[FFmpeg-devel] [FFmpeg-devel-irc] IRC log for 2010-02-19
Michael Niedermayer
michaelni
Wed Feb 24 13:50:42 CET 2010
On Sun, Feb 21, 2010 at 03:06:43PM -0800, Jason Garrett-Glaser wrote:
> On Sun, Feb 21, 2010 at 6:57 AM, Michael Niedermayer <michaelni at gmx.at> wrote:
> > On Sat, Feb 20, 2010 at 12:00:54AM +0000, irc at mansr.com wrote:
> >> [00:00:16] <mru> if speed matters you should use asm
> >> [00:00:27] <Dark_Shikari> we only have inline asm on x86 atm
> >> [00:00:47] <mru> sometimes inline asm is the best solution
> >> [00:01:17] <Dark_Shikari> hmm. michael's idea seems to hurt in x264.

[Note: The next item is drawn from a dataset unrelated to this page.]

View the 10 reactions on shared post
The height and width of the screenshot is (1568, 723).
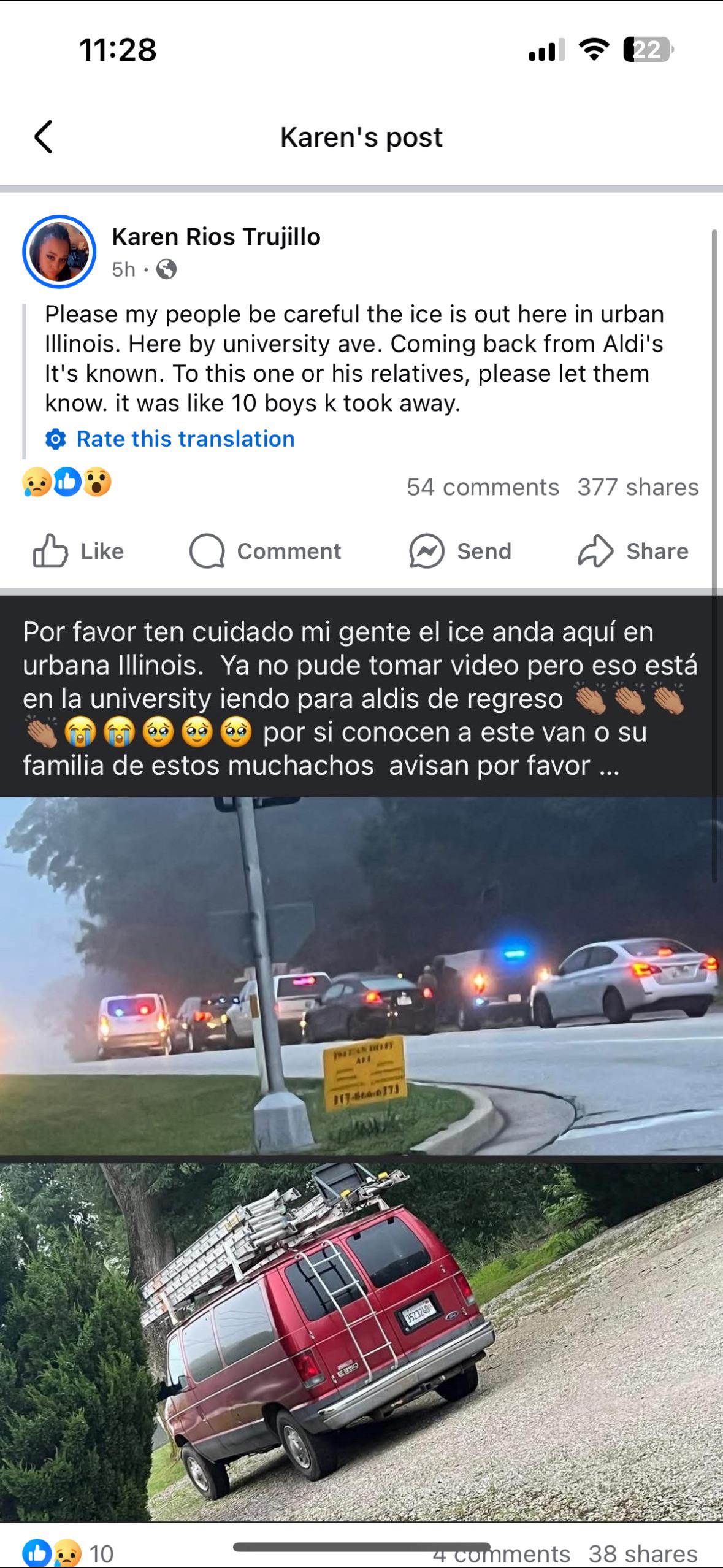(68, 1554)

> >> [00:02:02] <Dark_Shikari> in fact, michael's idea would hurt in ffmpeg if ffmpeg had inline SIMD like x264 did
> >> [00:02:05] <Dark_Shikari> for that code
> >> [00:02:11] <Dark_Shikari> we use simd for the following
> >> [00:02:12] <Dark_Shikari> MIN(((x+28)*2184)>>16,2) = (x>2) + (x>32)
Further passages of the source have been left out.